Não existe fórmula mágica. Crianças e adolescentes não vêm com manual de instrução. O que sabemos é que desenvolver nos jovens competências socioemocionais, como autocontrole e empatia, é um passo importante para que os limites sejam construídos, e não impostos. É preciso ensinar para essas crianças que as nossas atitudes têm consequências para nós, para os outros e para a sociedade. E mais do que isso, que elas têm consequência de curto prazo e a longo prazo. De repente, uma atitude pode trazer uma consequência muito boa de curto prazo para mim, mas algo muito negativo no longo prazo para os outros e para a sociedade. Boas decisões são aquelas que de alguma forma equilibram tudo isso. Então, quando a gente fala de preparar um jovem para o mundo e a gente pensa em autonomia, é isso, que ele esteja preparado em momentos decisivos da vida dele apesar de tudo isso e tomar essas decisões. Mas isso é um aprendizado do dia a dia. Começa emprestando um brinquedo na primeira infância e chega ao ponto de usar ou não drogas na adolescência. É claro que para construir essa autonomia, é como se a gente fosse soltando a corda aos poucos, e é por tentativa e erro que vemos se o adolescente já está preparado para tomar certas decisões. Então, esse equilíbrio entre a liberdade e a repressão é muito importante. Quando a gente consegue colocar na cabeça de uma pessoa que ela é responsável pelas atitudes que ela toma, estamos ensinando essa pessoa a ser autônoma. Isso é o que existe de mais importante.
 
- Essa é uma atribuição exclusiva dos pais?
Não. Isso é uma atribuição compartilhada. É claro que os pais têm um papel muito importante nisso, mas a escola, os amigos, as redes sociais, os meios de comunicação, tudo isso acaba influenciando a construção dessa autonomia. Não existe um "botão" que a gente liga e fala "agora essa pessoa é madura, agora ela é autônoma", na verdade, é como se fosse um controle de volume, as pessoas vão ganhando mais maturidade, mais autonomia, e esse tem que ser o nosso objetivo.
 
 
- Adolescentes que vivem em um contexto de superproteção terão prejuízos no futuro?

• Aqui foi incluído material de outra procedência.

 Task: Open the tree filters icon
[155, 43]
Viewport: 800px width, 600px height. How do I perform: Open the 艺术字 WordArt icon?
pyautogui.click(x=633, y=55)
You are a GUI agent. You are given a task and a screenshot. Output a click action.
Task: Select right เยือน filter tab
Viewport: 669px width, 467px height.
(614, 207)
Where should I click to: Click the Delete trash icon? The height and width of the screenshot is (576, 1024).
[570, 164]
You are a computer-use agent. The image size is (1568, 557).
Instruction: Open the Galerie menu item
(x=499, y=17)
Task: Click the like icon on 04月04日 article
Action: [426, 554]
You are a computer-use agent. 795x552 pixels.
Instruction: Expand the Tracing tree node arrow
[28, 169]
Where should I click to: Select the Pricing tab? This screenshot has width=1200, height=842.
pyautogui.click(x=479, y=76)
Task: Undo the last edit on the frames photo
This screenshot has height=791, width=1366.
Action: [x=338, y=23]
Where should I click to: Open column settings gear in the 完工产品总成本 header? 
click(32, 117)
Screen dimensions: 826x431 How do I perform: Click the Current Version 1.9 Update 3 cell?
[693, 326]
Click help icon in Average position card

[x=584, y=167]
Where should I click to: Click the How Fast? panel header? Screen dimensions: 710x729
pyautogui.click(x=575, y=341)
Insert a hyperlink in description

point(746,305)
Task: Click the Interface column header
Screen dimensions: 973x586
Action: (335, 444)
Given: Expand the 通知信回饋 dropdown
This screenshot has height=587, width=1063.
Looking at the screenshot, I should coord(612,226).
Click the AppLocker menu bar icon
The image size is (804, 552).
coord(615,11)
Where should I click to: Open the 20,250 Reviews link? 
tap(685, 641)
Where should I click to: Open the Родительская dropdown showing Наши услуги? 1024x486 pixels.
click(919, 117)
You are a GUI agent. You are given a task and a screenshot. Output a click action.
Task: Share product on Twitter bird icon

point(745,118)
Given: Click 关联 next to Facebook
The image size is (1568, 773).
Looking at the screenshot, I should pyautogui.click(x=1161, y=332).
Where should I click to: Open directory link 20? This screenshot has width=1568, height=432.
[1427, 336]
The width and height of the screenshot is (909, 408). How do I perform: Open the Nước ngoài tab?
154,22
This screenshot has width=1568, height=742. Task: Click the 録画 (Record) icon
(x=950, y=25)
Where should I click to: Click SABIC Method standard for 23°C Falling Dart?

Pode ocorrer. Mas é preciso salientar bem o verbo "pode". Dificilmente, problemas pessoais ou profissionais que se manifestam na fase adulta têm uma única causa. É preciso tomar cuidado com as relações apressadas de causalidade. É claro que o excesso de proteção pode trazer prejuízos, mas como eu falei, é muito difícil isolar essas variáveis e dizer que eventualmente um adulto com problemas de relacionamento é assim "por causa" da superproteção dos pais. Normalmente esses eventos têm causas multifatoriais. A superproteção parece que vai na contramão dessa ideia de deixar o jovem sair de casa para realizar o sonho de se tornar jogador de futebol, por exemplo. Mas não existe uma fórmula mágica para isso. Por isso, o mais importante é que os pais conheçam os filhos para que tomem essas decisões junto com eles. Às vezes um jovem de 15 anos está muito preparado para isso e outro não está. Então ele pode desenvolver essa capacidade. Nossa idade cronológica nem sempre corresponde a um grau único de maturidade.